# Picking up my new van tomorrow



## Deleted member 74539 (Dec 3, 2019)

Hello, I am going up to CamperSales tomorrow to pick up my new (to me) Columbus 641e. We are looking forward to many happy trips in it. Wild camping here we come. Just got to sell a rather damp caravan now!!


----------



## GreggBear (Dec 3, 2019)

Sounds a nice Xmas prezzy for you.  Welcome aboard now you got round to posting!
Might see you out there in your new motor next year...


----------



## Deleted member 74539 (Dec 3, 2019)

Sorry, it's taken so long to post, I was just waiting until I was officially no longer a tugger! 
There aren't many of them out there so if you see a beardy git in a red one, it'll be me! Happy Christmas to me....


----------



## izwozral (Dec 3, 2019)

From one beardy git with a new motorhome to another - hi and welcome aboard.


----------



## trevskoda (Dec 3, 2019)

Health to wear,i would refrain from picking it up as you may well strain ones self.


----------



## yorkslass (Dec 3, 2019)

Hi, welcome


----------



## phillybarbour (Dec 3, 2019)

Hi and welcome along, very exciting times ahead and a top top panel van.


----------



## GreggBear (Dec 3, 2019)

Where abouts are you based mate? Background in your avatar pic looks familiar...


----------



## Deleted member 74539 (Dec 3, 2019)

I’m in Somerset but the photo was taken on Marine Drive Woolacombe (no overnight parking!)


----------



## Steve and Julie (Dec 3, 2019)

Hello and welcome


----------



## GreggBear (Dec 3, 2019)

PatB said:


> I’m in Somerset but the photo was taken on Marine Drive Woolacombe (no overnight parking!)


Bugger! Not where I thought then.


----------



## REC (Dec 3, 2019)

Welcome! A motorhome has definitely many advantages over a caravan....enjoy.


----------



## Forresbroons (Dec 4, 2019)

Hi and welcome from Scotland enjoy


----------



## jeanette (Dec 4, 2019)

Hi and welcome


----------



## mjvw (Dec 4, 2019)

Hi Enjoy the van more freedom than the caravan proper "shell on ur back"


----------



## witzend (Dec 4, 2019)

Nice looking new van & layout welcome to WC



PatB said:


> Just got to sell a rather damp caravan now!!

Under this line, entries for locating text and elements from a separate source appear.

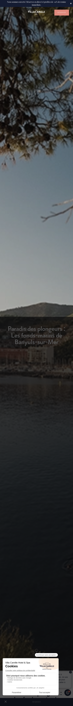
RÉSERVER (62, 13)
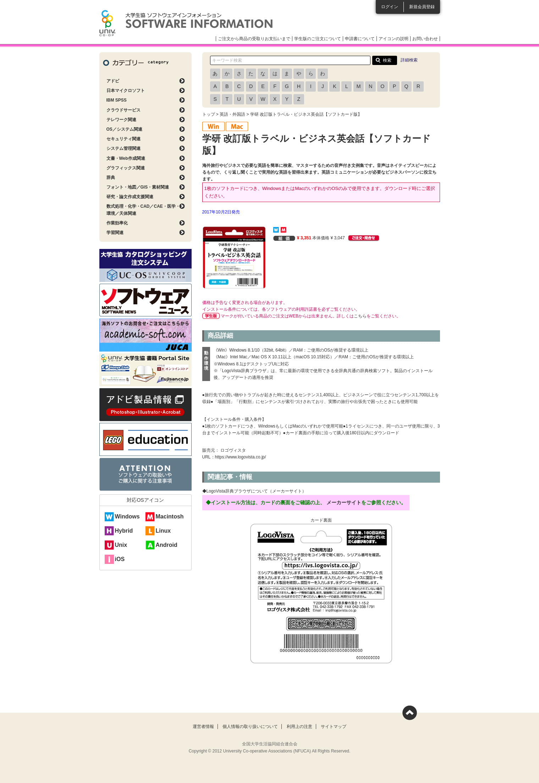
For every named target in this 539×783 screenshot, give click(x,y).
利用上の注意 (299, 726)
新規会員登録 (422, 6)
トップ (208, 114)
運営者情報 (203, 726)
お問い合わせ (425, 38)
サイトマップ (333, 726)
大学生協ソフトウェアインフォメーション (186, 23)
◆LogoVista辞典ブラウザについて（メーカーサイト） (254, 491)
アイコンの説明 (393, 38)
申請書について (360, 38)
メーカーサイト (343, 502)
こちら (360, 316)
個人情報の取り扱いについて (250, 726)
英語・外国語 (232, 114)
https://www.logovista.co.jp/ (240, 457)
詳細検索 (409, 60)
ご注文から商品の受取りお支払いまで (254, 38)
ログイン (389, 6)
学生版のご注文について (317, 38)
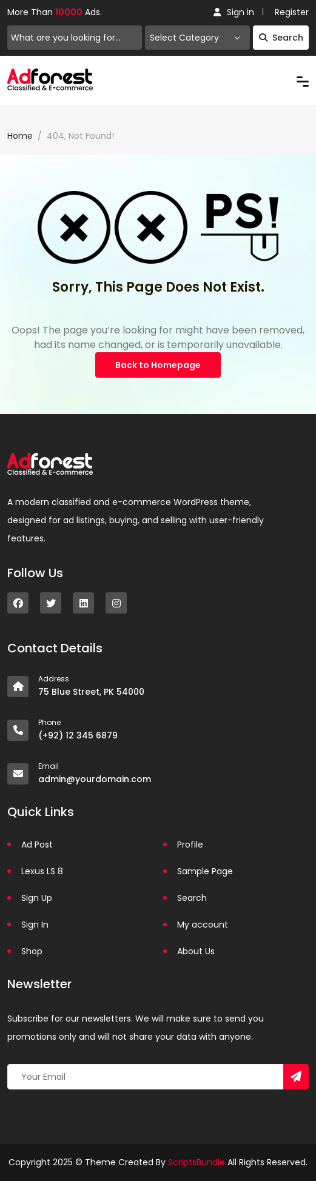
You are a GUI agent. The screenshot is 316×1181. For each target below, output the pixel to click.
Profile (190, 844)
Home (20, 136)
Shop (31, 951)
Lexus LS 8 (42, 871)
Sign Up (36, 898)
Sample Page (205, 871)
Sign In (35, 924)
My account (202, 924)
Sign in (233, 12)
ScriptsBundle (196, 1162)
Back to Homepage (158, 365)
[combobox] (197, 37)
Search (281, 38)
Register (292, 12)
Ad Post (37, 844)
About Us (196, 951)
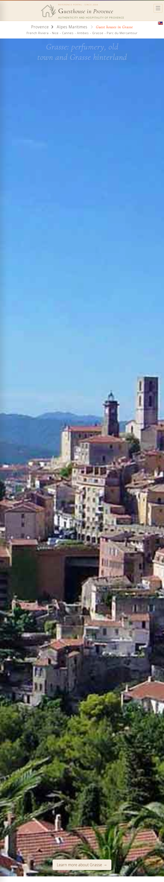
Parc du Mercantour (122, 33)
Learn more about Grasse (79, 864)
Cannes (68, 33)
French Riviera (38, 33)
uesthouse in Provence (85, 11)
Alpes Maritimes (71, 27)
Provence (40, 27)
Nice (55, 33)
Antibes (83, 33)
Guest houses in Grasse (114, 27)
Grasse (97, 33)
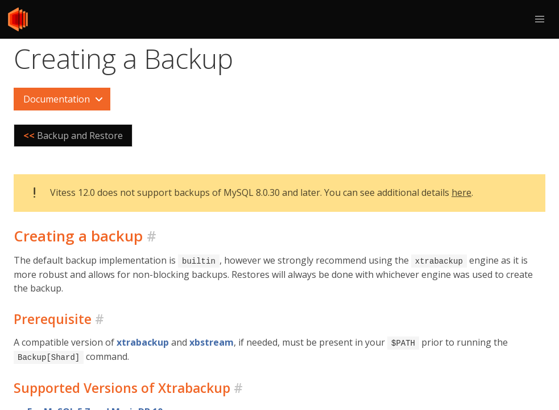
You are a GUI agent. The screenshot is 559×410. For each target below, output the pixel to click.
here (461, 192)
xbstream (211, 341)
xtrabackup (143, 341)
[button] (539, 19)
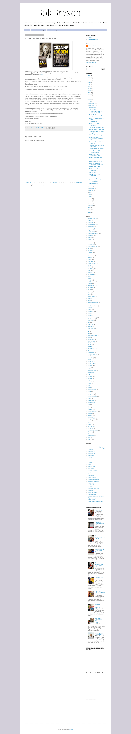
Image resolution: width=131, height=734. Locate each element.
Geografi (90, 283)
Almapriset (90, 222)
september (92, 188)
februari (91, 203)
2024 (89, 80)
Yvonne (89, 439)
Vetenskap (90, 432)
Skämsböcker (91, 400)
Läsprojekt (90, 326)
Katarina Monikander (93, 306)
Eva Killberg (91, 269)
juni (90, 194)
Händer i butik (91, 296)
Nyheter (90, 346)
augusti (91, 190)
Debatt (89, 248)
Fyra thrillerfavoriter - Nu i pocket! (100, 537)
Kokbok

May be of interest to anyone doing a self build theres a sister site to this motorhome builders


----------



## izwozral (Dec 4, 2019)

Caravans are crap at dogging, they act like a see-saw!


----------



## phillybarbour (Dec 5, 2019)

How’s the new van?


----------



## Deleted member 74539 (Dec 10, 2019)

Brilliant! Sorry for the slow response. Still got my old mug though!


----------



## trevskoda (Dec 10, 2019)

There are real mugs on here,sorry ment sold on here.


----------



## Silver sprinter (Dec 15, 2019)

Enjoy your adventures in your new van


----------